Le tribunal de première instance de Coyah a examiné, lundi 20 avril, une affaire de viol présumé impliquant une fillette de 5 ans. À la barre, l’accusé, un certain Ibrahima Sory Diallo, cinquantenaire, maçon, conteste les faits qui lui sont reprochés.
Devant les autorités judiciaires, l’accusé affirme connaître la victime Aïcha Bangoura. « Je la connais très bien, c’est la fille d’un voisin. C’était le dimanche 24 novembre. Ce jour-là, je partais assister à une cérémonie de baptême. J’étais de passage devant chez eux. Il y a un boutiquier dans un conteneur. Arrivé là-bas, j’ai pris 5 000 GNF, je voulais acheter des cigarettes. Mais le boutiquier n’avait pas de monnaie. Je lui ai dit de m’aider à avoir un peu d’argent, parce que là où je vais, je dois contribuer, mais il a dit que son grand frère était venu la veille et a pris tout l’argent. Soudain, la petite Aïcha Bangoura est venue vers moi… »

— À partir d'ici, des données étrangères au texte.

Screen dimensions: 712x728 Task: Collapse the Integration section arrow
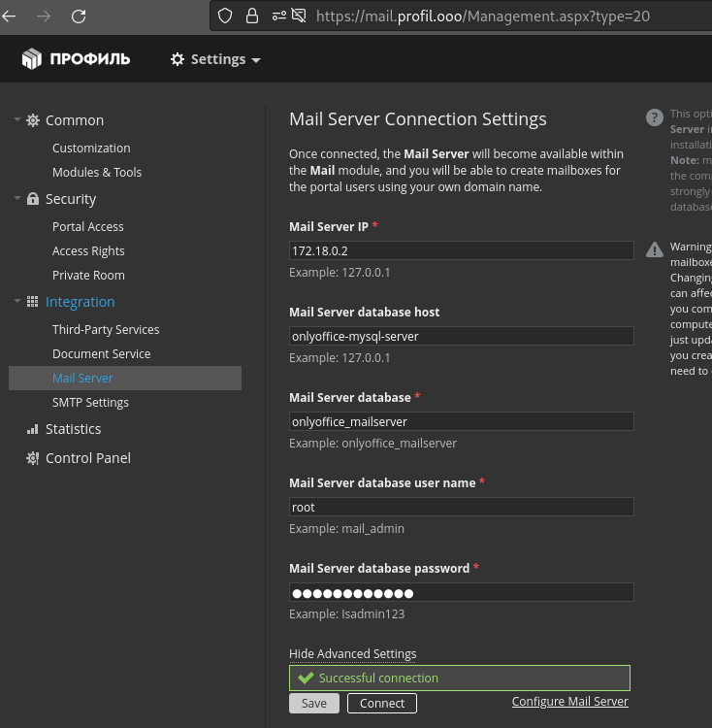point(16,302)
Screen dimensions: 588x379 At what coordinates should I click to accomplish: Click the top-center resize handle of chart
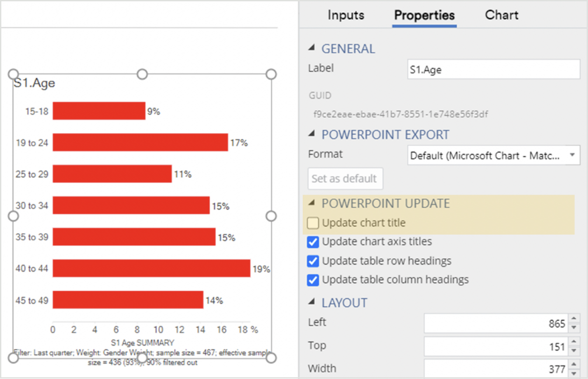(x=142, y=74)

Selon sa version, l’enfant se serait approchée de lui volontairement, après plusieurs interactions habituelles dans le voisinage. « Souvent, quand je viens acheter quelque chose, elle vient toujours vers moi pour me demander quelque chose. Ce jour-là, elle était un peu sale. J’ai dit : “Pourquoi es-tu sale comme ça ? Tu ne t’es pas lavée hier ?” Elle a répondu : “Ma maman est en train de travailler, après elle va me laver.” Ensuite, je lui ai demandé : “Tu veux quoi ?” Elle a dit : “Je veux que tu m’achètes du pain.” J’ai dit au boutiquier de lui donner un pain de 1 000 GNF, mais il a refusé. J’étais en colère contre lui. J’ai dit à Aïcha d’aller chez une vendeuse de haricots, pour que je lui en achète. Mais la vendeuse n’y était pas ce jour-là. Il y avait des jeunes qui jouaient au foot. Je leur ai dit de veiller sur elle, comme c’est une petite fille, je vais aller aux toilettes. J’ai donné à Aïcha 5 000 GNF pour ne pas qu’elle me suive. Je suis parti aux toilettes, mais j’ai trouvé que c’était fermé », a-t-il relaté.
Poursuivant, Ibrahima Sory affirme avoir été interpellé par des jeunes du quartier ayant contesté sa présence avec la fillette et l’ont accusé de comportements inappropriés. « Comme j’avais une boule de chanvre indien, je me suis assis un peu en haut pour arranger, lorsque Aïcha m’a trouvé là-bas. Je lui ai dit : “Je ne t’avais pas dit de m’attendre ?” Mais elle avait une mine serrée. J’ai dit : maintenant, tu vas m’attendre, je vais finir de fumer.” J’étais sur une hauteur. Je l’ai fait monter et l’ai posée sur ma jambe. Soudain, deux petits m’ont trouvé là et ont demandé : “Qu’est-ce que tu fais ? Pourquoi es-tu avec la fillette ?” J’ai répondu “Je l’avais laissée dehors et confiée à des jeunes, mais elle est venue me trouver pendant que je prenais ma poudre.” Le petit m’a dit : “Tu es soûlard, c’est comme cela que vous violez les gens. De discussion en discussion, ils m’ont copieusement bastonné, mais je tenais toujours la fille pour ne pas qu’elle tombe. »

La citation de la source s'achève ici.